(Element and text position data)
::::::::::
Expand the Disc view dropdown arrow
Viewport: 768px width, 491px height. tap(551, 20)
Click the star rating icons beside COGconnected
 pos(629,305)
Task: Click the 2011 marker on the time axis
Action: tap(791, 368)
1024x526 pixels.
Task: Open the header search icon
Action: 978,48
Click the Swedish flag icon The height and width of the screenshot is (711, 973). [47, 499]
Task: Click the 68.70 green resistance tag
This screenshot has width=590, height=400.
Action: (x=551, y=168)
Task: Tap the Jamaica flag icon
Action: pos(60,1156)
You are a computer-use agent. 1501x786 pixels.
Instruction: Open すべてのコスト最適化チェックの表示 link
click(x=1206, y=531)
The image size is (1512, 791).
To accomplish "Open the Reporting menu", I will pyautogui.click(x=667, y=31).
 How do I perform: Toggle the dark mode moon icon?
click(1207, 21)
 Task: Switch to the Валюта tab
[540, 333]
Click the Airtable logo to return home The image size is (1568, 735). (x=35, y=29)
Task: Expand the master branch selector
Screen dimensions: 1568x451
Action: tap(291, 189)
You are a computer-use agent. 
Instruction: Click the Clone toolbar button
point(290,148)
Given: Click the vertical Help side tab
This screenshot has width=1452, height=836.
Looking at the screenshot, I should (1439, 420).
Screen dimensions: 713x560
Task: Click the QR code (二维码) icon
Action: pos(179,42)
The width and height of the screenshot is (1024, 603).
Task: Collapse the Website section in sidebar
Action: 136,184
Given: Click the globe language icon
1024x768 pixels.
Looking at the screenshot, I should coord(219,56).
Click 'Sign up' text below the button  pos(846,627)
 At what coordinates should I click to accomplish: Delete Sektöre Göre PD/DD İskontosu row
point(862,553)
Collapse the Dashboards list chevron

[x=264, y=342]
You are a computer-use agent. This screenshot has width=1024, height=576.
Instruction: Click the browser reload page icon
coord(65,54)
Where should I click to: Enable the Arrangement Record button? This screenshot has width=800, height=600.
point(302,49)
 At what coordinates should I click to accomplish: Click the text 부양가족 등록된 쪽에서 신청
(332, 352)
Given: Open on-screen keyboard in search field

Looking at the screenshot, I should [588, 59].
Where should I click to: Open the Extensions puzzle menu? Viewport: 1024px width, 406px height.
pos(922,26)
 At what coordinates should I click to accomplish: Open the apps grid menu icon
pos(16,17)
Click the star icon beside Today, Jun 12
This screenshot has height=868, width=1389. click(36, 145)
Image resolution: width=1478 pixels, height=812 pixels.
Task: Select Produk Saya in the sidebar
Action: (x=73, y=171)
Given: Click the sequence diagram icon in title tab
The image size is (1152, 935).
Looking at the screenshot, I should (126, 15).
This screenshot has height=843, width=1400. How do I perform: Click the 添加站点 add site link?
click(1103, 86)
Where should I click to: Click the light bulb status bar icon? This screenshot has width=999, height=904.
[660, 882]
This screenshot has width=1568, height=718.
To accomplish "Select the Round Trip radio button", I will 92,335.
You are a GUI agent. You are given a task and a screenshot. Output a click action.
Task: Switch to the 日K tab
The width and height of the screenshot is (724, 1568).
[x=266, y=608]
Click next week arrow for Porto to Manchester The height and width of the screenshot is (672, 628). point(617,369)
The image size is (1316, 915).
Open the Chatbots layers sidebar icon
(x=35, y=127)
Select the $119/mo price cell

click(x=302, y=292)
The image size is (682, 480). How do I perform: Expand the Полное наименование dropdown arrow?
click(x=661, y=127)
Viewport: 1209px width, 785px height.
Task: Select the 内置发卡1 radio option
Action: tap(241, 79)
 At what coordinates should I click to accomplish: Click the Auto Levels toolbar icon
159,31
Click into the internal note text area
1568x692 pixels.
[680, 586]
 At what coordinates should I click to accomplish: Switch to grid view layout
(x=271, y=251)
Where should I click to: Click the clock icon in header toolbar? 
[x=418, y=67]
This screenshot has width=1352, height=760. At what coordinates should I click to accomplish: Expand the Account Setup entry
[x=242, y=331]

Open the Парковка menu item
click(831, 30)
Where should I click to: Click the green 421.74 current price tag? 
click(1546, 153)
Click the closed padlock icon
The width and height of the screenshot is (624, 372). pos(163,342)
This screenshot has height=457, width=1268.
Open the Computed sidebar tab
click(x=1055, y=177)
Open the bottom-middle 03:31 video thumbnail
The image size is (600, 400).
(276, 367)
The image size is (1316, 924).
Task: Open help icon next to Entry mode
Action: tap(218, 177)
::::::::::
STATED GOAL ▸
Reproduce all of the material above line for line, without any changes.

WORKED ANSWER ▸
Expand the Disc view dropdown arrow
Viewport: 768px width, 491px height. tap(551, 20)
Click the star rating icons beside COGconnected
 pos(629,305)
Task: Click the 2011 marker on the time axis
Action: tap(791, 368)
1024x526 pixels.
Task: Open the header search icon
Action: 978,48
Click the Swedish flag icon The height and width of the screenshot is (711, 973). [47, 499]
Task: Click the 68.70 green resistance tag
This screenshot has width=590, height=400.
Action: (x=551, y=168)
Task: Tap the Jamaica flag icon
Action: pos(60,1156)
You are a computer-use agent. 1501x786 pixels.
Instruction: Open すべてのコスト最適化チェックの表示 link
click(x=1206, y=531)
The image size is (1512, 791).
To accomplish "Open the Reporting menu", I will pyautogui.click(x=667, y=31).
 How do I perform: Toggle the dark mode moon icon?
click(1207, 21)
 Task: Switch to the Валюта tab
[540, 333]
Click the Airtable logo to return home The image size is (1568, 735). (x=35, y=29)
Task: Expand the master branch selector
Screen dimensions: 1568x451
Action: tap(291, 189)
You are a computer-use agent. 
Instruction: Click the Clone toolbar button
point(290,148)
Given: Click the vertical Help side tab
This screenshot has width=1452, height=836.
Looking at the screenshot, I should (1439, 420).
Screen dimensions: 713x560
Task: Click the QR code (二维码) icon
Action: pos(179,42)
The width and height of the screenshot is (1024, 603).
Task: Collapse the Website section in sidebar
Action: 136,184
Given: Click the globe language icon
1024x768 pixels.
Looking at the screenshot, I should coord(219,56).
Click 'Sign up' text below the button  pos(846,627)
 At what coordinates should I click to accomplish: Delete Sektöre Göre PD/DD İskontosu row
point(862,553)
Collapse the Dashboards list chevron

[x=264, y=342]
You are a computer-use agent. This screenshot has width=1024, height=576.
Instruction: Click the browser reload page icon
coord(65,54)
Where should I click to: Enable the Arrangement Record button? This screenshot has width=800, height=600.
point(302,49)
 At what coordinates should I click to accomplish: Click the text 부양가족 등록된 쪽에서 신청
(332, 352)
Given: Open on-screen keyboard in search field

Looking at the screenshot, I should [588, 59].
Where should I click to: Open the Extensions puzzle menu? Viewport: 1024px width, 406px height.
pos(922,26)
 At what coordinates should I click to accomplish: Open the apps grid menu icon
pos(16,17)
Click the star icon beside Today, Jun 12
This screenshot has height=868, width=1389. click(36, 145)
Image resolution: width=1478 pixels, height=812 pixels.
Task: Select Produk Saya in the sidebar
Action: (x=73, y=171)
Given: Click the sequence diagram icon in title tab
The image size is (1152, 935).
Looking at the screenshot, I should (126, 15).
This screenshot has height=843, width=1400. How do I perform: Click the 添加站点 add site link?
click(1103, 86)
Where should I click to: Click the light bulb status bar icon? This screenshot has width=999, height=904.
[660, 882]
This screenshot has width=1568, height=718.
To accomplish "Select the Round Trip radio button", I will 92,335.
You are a GUI agent. You are given a task and a screenshot. Output a click action.
Task: Switch to the 日K tab
The width and height of the screenshot is (724, 1568).
[x=266, y=608]
Click next week arrow for Porto to Manchester The height and width of the screenshot is (672, 628). point(617,369)
The image size is (1316, 915).
Open the Chatbots layers sidebar icon
(x=35, y=127)
Select the $119/mo price cell

click(x=302, y=292)
The image size is (682, 480). How do I perform: Expand the Полное наименование dropdown arrow?
click(x=661, y=127)
Viewport: 1209px width, 785px height.
Task: Select the 内置发卡1 radio option
Action: tap(241, 79)
 At what coordinates should I click to accomplish: Click the Auto Levels toolbar icon
159,31
Click into the internal note text area
1568x692 pixels.
[680, 586]
 At what coordinates should I click to accomplish: Switch to grid view layout
(x=271, y=251)
Where should I click to: Click the clock icon in header toolbar? 
[x=418, y=67]
This screenshot has width=1352, height=760. At what coordinates should I click to accomplish: Expand the Account Setup entry
[x=242, y=331]

Open the Парковка menu item
click(831, 30)
Where should I click to: Click the green 421.74 current price tag? 
click(1546, 153)
Click the closed padlock icon
The width and height of the screenshot is (624, 372). pos(163,342)
This screenshot has height=457, width=1268.
Open the Computed sidebar tab
click(x=1055, y=177)
Open the bottom-middle 03:31 video thumbnail
The image size is (600, 400).
(276, 367)
The image size is (1316, 924).
Task: Open help icon next to Entry mode
Action: tap(218, 177)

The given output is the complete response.